Drive-By Truckers--American Band "staff recommendation"


This is a "staff recommendation" I wrote for the Capital Area District Library web site. I thought I may as well share it here. Since there was a lot of cutting and pasting going on, the font and font size may be messed up compared to the rest of the blog.




Drive-By Truckers—American Band

A perfect soundtrack for our troubled times

For over twenty years, the Athens GA based Drive-By Truckers have ambivalently assumed the mantle for Southern Rock. (I say “ambivalently” because they don’t like to be lumped into any category). Their songs have touched on Southern identity, society, and mythology, with their progressive-leaning politics always floating just under the surface.

On their 2016 album, American Band, politics take center stage unlike any of their previous records. Angered and frustrated by such issues as the Charleston (S.C.) church shooting, Confederate flag controversy, and various incidents of violence throughout the nation, songwriters Patterson Hood and Mike Cooley poured their emotions into the eleven songs that constitute this album.

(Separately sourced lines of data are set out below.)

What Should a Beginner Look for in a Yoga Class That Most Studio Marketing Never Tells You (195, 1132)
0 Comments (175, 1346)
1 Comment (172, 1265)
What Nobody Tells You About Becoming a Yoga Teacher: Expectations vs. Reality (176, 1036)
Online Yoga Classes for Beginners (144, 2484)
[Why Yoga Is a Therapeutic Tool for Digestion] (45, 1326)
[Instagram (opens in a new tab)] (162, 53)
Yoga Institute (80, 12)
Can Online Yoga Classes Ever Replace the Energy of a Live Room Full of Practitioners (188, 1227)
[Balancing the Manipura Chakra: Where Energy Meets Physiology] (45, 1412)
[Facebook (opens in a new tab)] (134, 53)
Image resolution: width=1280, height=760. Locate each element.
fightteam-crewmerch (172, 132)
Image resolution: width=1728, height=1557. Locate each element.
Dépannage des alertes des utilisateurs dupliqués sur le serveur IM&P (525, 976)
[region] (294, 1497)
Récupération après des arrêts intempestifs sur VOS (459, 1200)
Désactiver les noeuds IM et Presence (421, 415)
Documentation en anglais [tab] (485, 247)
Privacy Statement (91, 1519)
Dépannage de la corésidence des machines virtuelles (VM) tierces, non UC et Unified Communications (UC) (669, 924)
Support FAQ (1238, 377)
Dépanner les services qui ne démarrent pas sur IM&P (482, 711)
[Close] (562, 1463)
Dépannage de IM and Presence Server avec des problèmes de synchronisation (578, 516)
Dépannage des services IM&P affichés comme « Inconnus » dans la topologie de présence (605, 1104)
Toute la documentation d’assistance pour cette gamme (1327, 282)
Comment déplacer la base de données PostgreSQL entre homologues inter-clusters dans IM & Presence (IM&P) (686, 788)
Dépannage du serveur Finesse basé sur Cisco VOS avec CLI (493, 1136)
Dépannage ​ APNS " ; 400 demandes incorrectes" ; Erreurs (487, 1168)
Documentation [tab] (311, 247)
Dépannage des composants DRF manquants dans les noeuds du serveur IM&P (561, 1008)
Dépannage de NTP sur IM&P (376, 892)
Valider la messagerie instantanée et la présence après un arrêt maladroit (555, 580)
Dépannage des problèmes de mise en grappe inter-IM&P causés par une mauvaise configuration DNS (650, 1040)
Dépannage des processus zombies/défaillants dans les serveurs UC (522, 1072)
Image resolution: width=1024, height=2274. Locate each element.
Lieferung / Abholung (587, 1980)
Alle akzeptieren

What saves this project from being overly preachy or potentially dull is how the band tears into the music with fervor. It also helps that neither Hood nor Cooley pretend to have all the answers. Their songs sound like conversations between the band and the audience.

Not all of the songs are overtly political. “Sun Don’t Shine” is a quiet meditation on how weather can effect someone’s mood, and album-closer “Baggage” is a gut-wrenchingly emotional song that ties the suicide of Robin Williams with Patterson Hood’s own struggles with depression. (I have to admit that when I heard the lyric “I’ve had my own depression since I was just a kid/But been blessed with the means to repair” I lost it because it hit so close to my own experience).

Suffice it to say this album has been in almost constant rotation in my house for the last few months, and has added resonance considering our current political climate. If you’re a fan of Sturgill Simpson, Jason Isbell (who was in Drive-By Truckers for a few years), or classic rock like Tom Petty and Lynyrd Skynyrd, give this album a spin.